In one highland city in the Andes, it’s hard to walk a single block without coming across graffiti denouncing the U.S.-backed Plan Colombia: "Stop spraying," "Yankees

go home," "No military buildup."

This isn’t Bogotá, the Colombian capital and neurological center of Plan Colombia, but Quito, Ecuador, where people are growing increasingly incensed over the plan and its effects on this country of 12.4 million people.

"Quito is closer to the area of conflict than Bogotá. We’re the ones feeling the environmental and military pressure of Plan Colombia," said retired Gen. René Vargas Pazzos, who is part of a broad civil society coalition monitoring Plan Colombia’s impact on Ecuador.

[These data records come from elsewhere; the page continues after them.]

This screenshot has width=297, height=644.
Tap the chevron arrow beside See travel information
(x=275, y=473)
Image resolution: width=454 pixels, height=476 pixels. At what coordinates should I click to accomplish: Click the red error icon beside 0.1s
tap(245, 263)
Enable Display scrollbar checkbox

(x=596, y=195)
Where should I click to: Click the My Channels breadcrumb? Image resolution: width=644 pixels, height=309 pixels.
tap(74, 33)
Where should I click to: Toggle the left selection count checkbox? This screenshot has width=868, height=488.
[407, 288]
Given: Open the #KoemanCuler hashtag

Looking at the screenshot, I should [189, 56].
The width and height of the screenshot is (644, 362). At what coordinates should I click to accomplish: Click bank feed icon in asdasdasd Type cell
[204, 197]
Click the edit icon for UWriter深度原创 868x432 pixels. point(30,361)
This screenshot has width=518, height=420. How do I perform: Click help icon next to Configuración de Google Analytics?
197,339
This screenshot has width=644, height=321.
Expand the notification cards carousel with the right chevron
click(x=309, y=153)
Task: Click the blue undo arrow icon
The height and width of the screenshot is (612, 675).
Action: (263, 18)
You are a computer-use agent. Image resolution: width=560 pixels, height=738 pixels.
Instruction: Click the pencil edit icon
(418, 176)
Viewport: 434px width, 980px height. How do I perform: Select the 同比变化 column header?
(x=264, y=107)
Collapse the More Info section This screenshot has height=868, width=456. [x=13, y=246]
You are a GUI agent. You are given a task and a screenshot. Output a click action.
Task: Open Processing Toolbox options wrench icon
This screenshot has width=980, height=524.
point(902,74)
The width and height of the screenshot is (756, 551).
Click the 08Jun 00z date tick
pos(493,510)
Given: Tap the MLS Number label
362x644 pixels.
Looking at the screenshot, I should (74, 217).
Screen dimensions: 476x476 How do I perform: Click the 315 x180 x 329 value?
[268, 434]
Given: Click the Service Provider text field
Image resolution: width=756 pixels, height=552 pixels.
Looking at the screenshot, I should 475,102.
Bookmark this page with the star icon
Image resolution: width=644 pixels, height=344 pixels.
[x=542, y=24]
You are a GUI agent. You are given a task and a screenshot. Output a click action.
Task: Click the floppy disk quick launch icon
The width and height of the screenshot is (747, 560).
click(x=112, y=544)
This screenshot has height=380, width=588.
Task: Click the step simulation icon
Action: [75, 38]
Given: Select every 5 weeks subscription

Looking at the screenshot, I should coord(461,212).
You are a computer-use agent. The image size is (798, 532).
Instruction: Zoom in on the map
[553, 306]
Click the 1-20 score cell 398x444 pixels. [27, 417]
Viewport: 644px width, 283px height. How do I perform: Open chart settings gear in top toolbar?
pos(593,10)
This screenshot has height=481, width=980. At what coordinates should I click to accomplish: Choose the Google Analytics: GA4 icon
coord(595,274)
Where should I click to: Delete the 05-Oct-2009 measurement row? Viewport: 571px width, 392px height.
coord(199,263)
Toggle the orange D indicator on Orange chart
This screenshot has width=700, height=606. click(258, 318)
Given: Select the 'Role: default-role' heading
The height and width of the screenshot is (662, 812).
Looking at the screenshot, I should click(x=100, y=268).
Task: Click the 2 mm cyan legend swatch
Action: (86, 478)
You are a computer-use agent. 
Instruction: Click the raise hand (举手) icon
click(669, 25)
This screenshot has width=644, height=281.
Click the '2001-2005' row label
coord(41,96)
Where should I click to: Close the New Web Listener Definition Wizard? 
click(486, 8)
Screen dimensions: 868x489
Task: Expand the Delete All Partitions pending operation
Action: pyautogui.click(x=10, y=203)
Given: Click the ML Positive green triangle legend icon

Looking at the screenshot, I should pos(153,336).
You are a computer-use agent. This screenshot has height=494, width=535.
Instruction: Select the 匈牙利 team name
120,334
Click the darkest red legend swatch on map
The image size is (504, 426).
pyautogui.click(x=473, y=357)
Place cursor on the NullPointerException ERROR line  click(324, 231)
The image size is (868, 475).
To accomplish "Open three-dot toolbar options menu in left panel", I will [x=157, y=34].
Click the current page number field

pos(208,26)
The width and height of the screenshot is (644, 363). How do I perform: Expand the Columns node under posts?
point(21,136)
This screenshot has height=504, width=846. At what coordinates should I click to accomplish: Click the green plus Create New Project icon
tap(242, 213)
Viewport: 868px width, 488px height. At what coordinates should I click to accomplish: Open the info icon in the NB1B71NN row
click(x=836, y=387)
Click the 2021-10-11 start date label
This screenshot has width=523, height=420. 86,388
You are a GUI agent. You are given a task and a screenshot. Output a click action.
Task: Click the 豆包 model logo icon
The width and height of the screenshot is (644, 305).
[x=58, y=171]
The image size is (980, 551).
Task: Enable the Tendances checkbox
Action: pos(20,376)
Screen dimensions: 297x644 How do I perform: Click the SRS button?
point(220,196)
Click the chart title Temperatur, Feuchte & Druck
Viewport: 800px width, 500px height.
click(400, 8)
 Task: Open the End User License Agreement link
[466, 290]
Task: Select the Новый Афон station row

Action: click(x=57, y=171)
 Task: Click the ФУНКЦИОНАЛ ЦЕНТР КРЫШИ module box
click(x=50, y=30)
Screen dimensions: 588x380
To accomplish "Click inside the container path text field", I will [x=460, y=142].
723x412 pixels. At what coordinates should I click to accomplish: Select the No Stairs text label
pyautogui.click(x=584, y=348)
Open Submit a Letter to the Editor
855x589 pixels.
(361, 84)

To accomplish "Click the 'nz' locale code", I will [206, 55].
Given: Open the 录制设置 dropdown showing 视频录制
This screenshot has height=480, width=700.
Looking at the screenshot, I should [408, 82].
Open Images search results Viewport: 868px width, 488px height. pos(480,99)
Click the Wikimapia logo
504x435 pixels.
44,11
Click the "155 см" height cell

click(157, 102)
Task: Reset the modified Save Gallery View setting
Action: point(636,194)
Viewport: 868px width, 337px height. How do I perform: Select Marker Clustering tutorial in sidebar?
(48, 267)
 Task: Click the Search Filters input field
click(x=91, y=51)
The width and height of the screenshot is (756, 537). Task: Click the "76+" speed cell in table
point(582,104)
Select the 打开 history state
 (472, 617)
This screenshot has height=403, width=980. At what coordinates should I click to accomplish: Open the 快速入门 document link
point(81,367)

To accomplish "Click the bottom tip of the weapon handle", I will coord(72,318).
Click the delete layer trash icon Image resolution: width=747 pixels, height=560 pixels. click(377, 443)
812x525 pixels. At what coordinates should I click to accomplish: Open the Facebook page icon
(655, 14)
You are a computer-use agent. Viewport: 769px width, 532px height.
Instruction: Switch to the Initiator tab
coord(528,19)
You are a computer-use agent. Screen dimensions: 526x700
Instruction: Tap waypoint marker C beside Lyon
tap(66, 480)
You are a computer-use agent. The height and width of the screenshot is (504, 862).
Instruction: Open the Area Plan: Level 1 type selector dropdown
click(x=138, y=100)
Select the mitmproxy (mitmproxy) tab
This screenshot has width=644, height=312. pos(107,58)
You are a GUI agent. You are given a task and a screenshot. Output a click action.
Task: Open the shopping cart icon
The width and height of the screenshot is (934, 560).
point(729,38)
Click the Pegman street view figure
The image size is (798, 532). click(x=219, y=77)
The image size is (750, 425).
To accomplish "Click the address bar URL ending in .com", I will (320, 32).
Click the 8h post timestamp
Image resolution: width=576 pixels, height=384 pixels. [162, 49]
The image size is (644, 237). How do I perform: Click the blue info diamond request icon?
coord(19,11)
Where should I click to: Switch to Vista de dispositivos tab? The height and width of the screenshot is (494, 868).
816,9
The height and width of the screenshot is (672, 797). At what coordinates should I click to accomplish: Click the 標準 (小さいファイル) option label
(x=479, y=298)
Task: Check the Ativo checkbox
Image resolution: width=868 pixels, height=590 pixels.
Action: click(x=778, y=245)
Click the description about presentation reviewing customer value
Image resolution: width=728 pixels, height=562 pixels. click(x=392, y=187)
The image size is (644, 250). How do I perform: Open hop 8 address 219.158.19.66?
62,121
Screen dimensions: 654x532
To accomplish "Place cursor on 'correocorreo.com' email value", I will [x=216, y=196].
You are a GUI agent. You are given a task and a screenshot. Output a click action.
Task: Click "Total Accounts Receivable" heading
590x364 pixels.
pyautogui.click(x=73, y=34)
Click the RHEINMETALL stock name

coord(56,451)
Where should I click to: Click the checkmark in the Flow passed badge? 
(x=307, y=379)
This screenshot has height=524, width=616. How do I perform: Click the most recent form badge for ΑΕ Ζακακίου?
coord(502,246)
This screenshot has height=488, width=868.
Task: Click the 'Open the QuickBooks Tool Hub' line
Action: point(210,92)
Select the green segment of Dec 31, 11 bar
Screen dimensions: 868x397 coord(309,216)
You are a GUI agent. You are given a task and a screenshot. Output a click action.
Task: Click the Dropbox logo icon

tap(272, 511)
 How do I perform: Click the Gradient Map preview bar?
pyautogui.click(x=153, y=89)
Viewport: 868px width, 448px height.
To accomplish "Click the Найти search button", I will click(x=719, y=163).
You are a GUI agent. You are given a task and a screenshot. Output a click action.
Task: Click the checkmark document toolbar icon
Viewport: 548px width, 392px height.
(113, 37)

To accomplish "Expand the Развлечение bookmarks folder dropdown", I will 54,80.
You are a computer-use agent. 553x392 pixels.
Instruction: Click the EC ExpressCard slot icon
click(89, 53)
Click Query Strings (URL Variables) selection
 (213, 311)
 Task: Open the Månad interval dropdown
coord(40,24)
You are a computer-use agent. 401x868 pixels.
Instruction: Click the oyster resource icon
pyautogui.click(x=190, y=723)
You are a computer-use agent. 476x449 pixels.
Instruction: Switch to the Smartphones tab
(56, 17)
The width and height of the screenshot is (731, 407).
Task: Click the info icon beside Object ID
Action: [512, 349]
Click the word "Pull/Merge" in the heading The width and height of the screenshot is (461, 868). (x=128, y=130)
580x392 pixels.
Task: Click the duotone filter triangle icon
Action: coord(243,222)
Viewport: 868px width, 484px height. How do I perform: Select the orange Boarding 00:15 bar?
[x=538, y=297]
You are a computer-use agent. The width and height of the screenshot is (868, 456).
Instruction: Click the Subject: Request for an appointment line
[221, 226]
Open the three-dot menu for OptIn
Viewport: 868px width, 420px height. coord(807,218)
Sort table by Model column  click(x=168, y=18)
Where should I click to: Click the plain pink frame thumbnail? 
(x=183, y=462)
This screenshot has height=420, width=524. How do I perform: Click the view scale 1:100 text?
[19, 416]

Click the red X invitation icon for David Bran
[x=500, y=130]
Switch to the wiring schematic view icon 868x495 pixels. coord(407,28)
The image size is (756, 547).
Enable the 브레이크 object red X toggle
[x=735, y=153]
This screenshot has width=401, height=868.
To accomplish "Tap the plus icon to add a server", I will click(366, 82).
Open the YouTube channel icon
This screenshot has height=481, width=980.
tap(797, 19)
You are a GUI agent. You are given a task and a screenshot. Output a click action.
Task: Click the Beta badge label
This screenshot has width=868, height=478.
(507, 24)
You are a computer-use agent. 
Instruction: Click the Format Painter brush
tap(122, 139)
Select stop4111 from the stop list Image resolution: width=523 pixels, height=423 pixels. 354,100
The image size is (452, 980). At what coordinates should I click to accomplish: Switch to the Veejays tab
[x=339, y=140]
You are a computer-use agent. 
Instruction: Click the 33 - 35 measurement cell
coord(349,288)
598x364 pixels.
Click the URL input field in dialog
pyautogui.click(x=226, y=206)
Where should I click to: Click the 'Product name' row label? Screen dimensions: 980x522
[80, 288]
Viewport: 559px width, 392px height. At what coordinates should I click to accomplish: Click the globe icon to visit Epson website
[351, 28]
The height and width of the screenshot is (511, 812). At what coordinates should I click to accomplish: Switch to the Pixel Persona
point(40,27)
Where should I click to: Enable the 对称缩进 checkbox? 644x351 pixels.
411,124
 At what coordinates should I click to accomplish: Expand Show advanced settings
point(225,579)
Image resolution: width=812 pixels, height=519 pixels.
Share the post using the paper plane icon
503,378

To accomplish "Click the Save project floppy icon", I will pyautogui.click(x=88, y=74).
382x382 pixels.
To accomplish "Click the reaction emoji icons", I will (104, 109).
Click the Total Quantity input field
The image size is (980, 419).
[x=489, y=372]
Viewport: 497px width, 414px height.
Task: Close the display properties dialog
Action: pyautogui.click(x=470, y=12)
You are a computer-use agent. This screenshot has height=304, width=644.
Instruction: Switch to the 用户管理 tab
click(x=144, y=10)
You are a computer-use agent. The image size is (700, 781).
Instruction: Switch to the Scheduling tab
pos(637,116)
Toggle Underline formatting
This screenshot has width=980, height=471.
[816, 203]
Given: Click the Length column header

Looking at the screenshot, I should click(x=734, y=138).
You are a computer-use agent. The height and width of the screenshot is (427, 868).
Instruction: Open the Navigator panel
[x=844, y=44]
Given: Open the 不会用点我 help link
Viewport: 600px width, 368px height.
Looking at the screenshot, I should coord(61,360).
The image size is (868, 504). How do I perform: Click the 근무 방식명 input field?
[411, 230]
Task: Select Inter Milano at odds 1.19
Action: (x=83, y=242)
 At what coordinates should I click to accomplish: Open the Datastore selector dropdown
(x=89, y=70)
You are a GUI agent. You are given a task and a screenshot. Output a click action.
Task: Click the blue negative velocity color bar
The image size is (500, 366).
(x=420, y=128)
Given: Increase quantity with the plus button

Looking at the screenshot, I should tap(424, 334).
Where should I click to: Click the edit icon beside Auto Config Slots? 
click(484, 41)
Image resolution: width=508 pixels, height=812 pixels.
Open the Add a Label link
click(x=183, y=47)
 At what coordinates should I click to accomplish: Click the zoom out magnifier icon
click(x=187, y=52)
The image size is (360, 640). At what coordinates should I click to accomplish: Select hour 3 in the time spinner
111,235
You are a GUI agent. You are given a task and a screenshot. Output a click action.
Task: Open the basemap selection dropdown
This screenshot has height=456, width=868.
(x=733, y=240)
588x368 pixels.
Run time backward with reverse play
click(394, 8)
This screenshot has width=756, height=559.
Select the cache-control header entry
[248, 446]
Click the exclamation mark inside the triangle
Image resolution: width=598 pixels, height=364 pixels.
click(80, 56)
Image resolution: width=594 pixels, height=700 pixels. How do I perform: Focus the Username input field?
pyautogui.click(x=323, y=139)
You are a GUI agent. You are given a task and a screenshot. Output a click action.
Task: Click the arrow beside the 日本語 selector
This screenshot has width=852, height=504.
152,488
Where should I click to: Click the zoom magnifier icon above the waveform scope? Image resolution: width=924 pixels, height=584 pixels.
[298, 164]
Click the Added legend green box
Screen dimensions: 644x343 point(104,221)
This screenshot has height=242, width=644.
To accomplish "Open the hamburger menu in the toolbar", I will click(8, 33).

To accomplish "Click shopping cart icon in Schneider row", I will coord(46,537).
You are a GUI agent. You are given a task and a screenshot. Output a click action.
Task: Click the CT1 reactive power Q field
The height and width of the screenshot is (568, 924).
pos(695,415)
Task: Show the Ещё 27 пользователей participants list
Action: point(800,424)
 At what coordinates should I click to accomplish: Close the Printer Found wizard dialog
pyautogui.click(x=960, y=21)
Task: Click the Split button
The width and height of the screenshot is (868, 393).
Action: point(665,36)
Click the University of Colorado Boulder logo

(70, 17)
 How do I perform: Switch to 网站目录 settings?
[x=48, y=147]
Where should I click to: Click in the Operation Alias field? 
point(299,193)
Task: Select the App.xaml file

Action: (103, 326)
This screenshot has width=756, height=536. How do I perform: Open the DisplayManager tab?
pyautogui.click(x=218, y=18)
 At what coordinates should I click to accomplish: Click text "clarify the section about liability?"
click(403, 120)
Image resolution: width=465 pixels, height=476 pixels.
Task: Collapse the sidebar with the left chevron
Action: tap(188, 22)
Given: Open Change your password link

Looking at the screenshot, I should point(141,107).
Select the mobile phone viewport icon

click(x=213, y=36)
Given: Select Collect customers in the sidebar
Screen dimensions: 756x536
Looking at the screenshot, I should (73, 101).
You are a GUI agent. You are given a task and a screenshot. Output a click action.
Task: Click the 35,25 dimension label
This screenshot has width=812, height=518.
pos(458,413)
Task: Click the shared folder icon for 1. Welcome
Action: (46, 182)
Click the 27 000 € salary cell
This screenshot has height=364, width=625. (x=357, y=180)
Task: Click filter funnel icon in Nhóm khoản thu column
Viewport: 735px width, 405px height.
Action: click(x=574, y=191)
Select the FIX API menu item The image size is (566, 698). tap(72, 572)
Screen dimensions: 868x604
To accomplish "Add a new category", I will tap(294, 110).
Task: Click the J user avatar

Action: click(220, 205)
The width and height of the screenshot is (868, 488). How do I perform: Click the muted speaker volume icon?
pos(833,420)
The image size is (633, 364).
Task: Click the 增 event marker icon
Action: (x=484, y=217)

Ecuadorans are not alone in their concern. The original U.S. funding for Plan Colombia included anti-drug aid for neighboring countries, and the regional approach has been broadened through the U.S. government’s Andean Regional Initiative. The administration of U.S. President George W. Bush has requested US$731 million for 2003, including military and police aid for Colombia, Peru, Bolivia, Ecuador, Brazil, Venezuela and Panama, as well as economic assistance and aid for social programs in Colombia, Peru, Bolivia and Ecuador.

Colombia’s neighbors worry about the spillover of the armed conflict, the effects of chemical spraying to eradicate illicit drug crops, waves of Colombian refugees escaping violence and environmental problems, and the possibility of increased U.S. military action in the Andes and Amazon.

Long stretches of Colombia’s borders run through dense, sparsely populated jungle that is nearly impossible to patrol thoroughly. In areas where towns exist, family and commercial ties lead to a cross-border flow of people and goods. This combination of factors makes it easy for members of armed groups to slip across the border to rest or restock supplies.

The $7.5-billion Plan Colombia was initially designed by Colombian President Andrés Pastrana after he took office in 1998. While Colombia aimed to provide the bulk of the money, the United States, multilateral financial institutions and other foreign countries have also pledged to foot a substantial part of the bill.

The U.S. allotment for 2000-2001 totaled $1.3 billion, including $520 million for purchasing new helicopters and $453 million for aerial spraying of herbicide on drug crops. Multilateral organizations, such as the Inter-American Development Bank and World Bank, contributed approximately $900 million in loans, and European Union countries and Japan pledged nearly $600 million.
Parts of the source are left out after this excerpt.